|Lights in the darkness|
When you eat breakfast every day with a pastor, you're likely to encounter all kinds of questions.
Around this time of year, you might hear (in a matter-of-fact sort of way), "So . . . what does "the incarnation" bring up for you?"
And . . . when you live across the street from a hospital, you hear ambulances go by frequently.
Recently, the ambulances and the questions reminded me of a story . . .
Back in the '60s, we had a family friend name Larry who was a philosophy professor and also a volunteer ambulance driver. One day we were together and we heard the sound of an ambulance in the distance. One of us shuddered and said, "The ambulance siren . . . it means someone's been hurt."

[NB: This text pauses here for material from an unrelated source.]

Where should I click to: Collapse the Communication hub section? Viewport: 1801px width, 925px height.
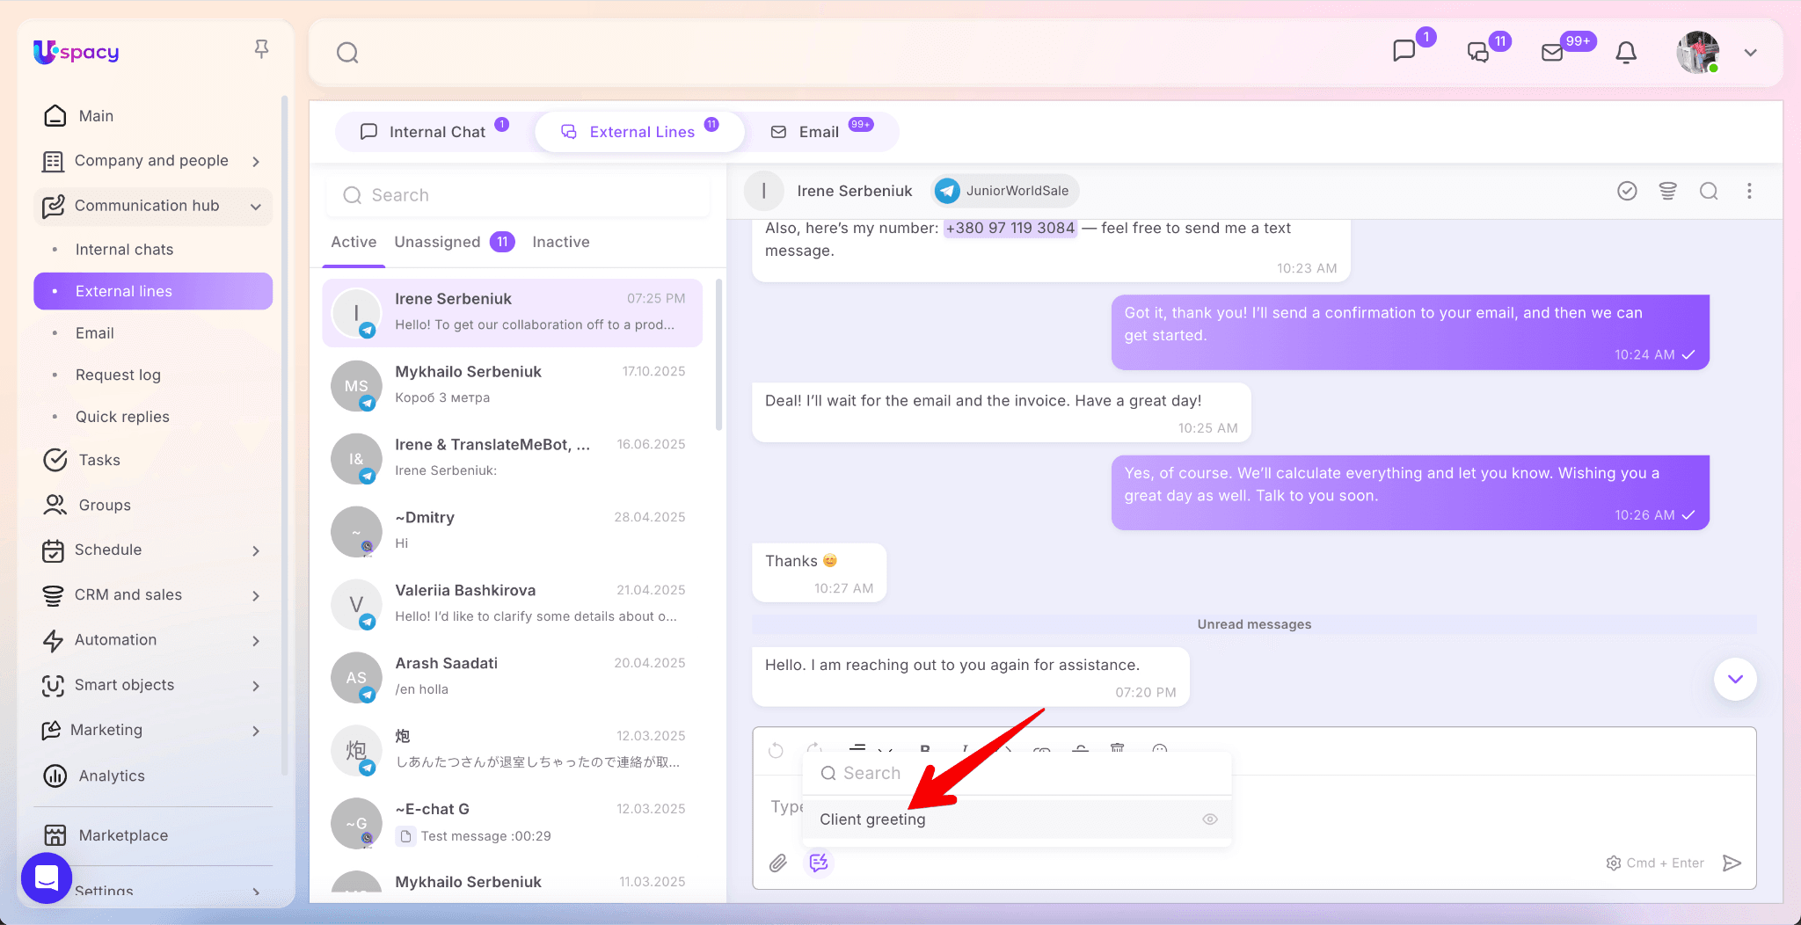pos(255,207)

Larry (who frequently offered up the other side of things) replied, "Oh, don't think of it that way . . . . What the sound of the ambulance means is 'help is on the way.'"
Every time I've heard an ambulance in the past forty or so years, I've thought, "help is on the way."
And now, since that breakfast, I think, "help is on the way . . . like the incarnation."
If one doesn't believe God's entry into the world is literal and in-the-flesh -- but rather some kind of abstract relationship -- much less if one has no conception of any kind to tie one to the the rest of humanity -- it becomes very hard to get beyond a concept of responsibility that is narrow and legalistic.
(See Drones: Am I Responsible? on the Awake to Drones blog.)
I believe that once the Church comes out of the closet -- that is, once we start speaking quite openly about the difference between the world as we find it and the world as we believe God wishes it to be -- there is no way this old world will be able to stay the same.